2017年11月の後発品割合72.0%で前月から大幅増だが、さらなる注視が必要―協会けんぽ
2018.3.20.(火)
主に中小企業のサラリーマンとその家族が加入する協会けんぽにおいて、ジェネリック医薬品(後発品)の使用割合は昨年(2017年)11月時点で72.0%。前月から0.9ポイントの大幅増となったが、今後を注視していく必要がある―。
こうした状況が、協会けんぽを運営する全国健康保険協会が3月17日に公表した医薬品使用状況から明らかになりました(協会のサイトはこちら)。
「2020年9月に80%以上」の第2目標達成に向け、推進策を再検討する必要あり
我々国民の負担能力を超えて医療費が増加すれば医療保険制度が破たんし、国民皆保険制度が崩壊してしまいます。「保険証1枚あれば、低廉な自己負担で高水準の医療を受けられる」仕組みの崩壊は、我が国の健康水準を大きく低下させます。
そこで医療費の伸びそのものを抑える医療費適正化対策が進められており、その一環として「効果が同じで価格が安いジェネリック医薬品(後発品)」の使用促進が重視されています。政府は、▼2017年央に後発品の使用割合を数量ベースで70%以上とする(第1目標)▼2020年9月に80%以上とする(第2目標)―という2段階の目標値を設定しています。
協会けんぽを運営する全国健康保険協会では、以前より「後発品に切り替えた場合には、自己負担額が○○円軽減されます」といった通知を個別加入者に宛てて発出しているほか、毎月の後発品使用割合を公表などしています(前月の状況はこちら、前々月の状況はこちら)。昨年(2017年)11月の状況を見ると、前月から0.9ポイント上昇し、数量ベースで72.0%(新指標、調剤分)となりました。
後発品使用割合は昨年(2017年)1月に70.6%に達した後、増減を繰り返し、伸び悩んでいましたが、2017年10月から11月にかけて0.9ポイントと大きく伸びています。
もっとも第2目標の「80%以上」との間には8ポイント程度の開きがあります。2017年1月から11月までを見ると、単純計算で「1か月当たり0.14ポイント増加」していることになります。これが継続するとしても、計算上は57か月以上かかることになり、第2目標達成は極めて難しそうです。
また昨年(2017年)10月から11月にかけての「1か月当たり0.9ポイント増加」が、今後も継続すれば、9か月後には第2目標の「80%以上」を達成できますが、その保障はどこにもありません。今後も、後発品割合の動向を注視するとともに、使用推進方策の再検討・実施が必要です。
70%未達は8府県に減少、東京都は70%をかろうじてクリア
後発品使用割合を都道府県別に見ると、依然として大きなバラツキがあることが分かります。

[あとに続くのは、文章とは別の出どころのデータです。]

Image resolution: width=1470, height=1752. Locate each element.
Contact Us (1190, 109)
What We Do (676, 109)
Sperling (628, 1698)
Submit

昨年(2017年)11月に後発品割合が低い(第1目標の「70%以上」をクリアできていない)のは、▼徳島県:63.3%(前月から1.0ポイント増)▼山梨県:64.8%(同1.3ポイント増)▼高知県:66.1%(同1.0ポイント減)▼香川県:68.9%(同0.5ポイント増)▼和歌山県:69.0%(同0.8ポイント増)▼大阪府:69.4%(同1.0ポイント増)▼広島県:69.6%(同1.0ポイント増)▼京都府:69.8%(同1.1ポイント増)—の8府県に減少しました。
東京都は70%をかろうじてクリアしましたが、大阪府・京都府といった大都市では「あと一歩」という状況で、先進県(沖縄県の81.8%など)を参考にした「後発品使用促進策」を改めて進めることが必要です。
もっとも、70%をクリアできたとしても、その後に、さらに難しい「80%以上」の第2目標が控えており、さらなる推進策を全国レベルで考えていくことが求められます。
なお、主な薬効分類別に後発品使用割合が高い医薬品を見ると、数量ベースでは血管拡張剤の79.6%(同0.3ポイント増)、去たん剤の75.5%(同0.4ポイント増)、消化性潰瘍用剤の67.2%(同増減なし)など、逆に後発品使用割合が低いのはホルモン剤(抗ホルモン剤を含む)の13.3%(同0.1ポイント増)、代謝拮抗剤の21.2%(同1.7ポイント増)、などとなっています。
また金額ベースでは、血管拡張剤の67.5%(同0.5ポイント増)、去たん剤の60.3%(同0.4ポイント増)、抗生物質製剤のうち「主としてグラム陽性菌、マイコプラズマに作用するもの」の44.1%(同0.8ポイント増)など、逆に後発品使用割合が低いのは、抗ウイルス剤の5.5%(同0.2ポイント増)、抗パーキンソン剤の6.6%(同0.1ポイント増)、などとなっています。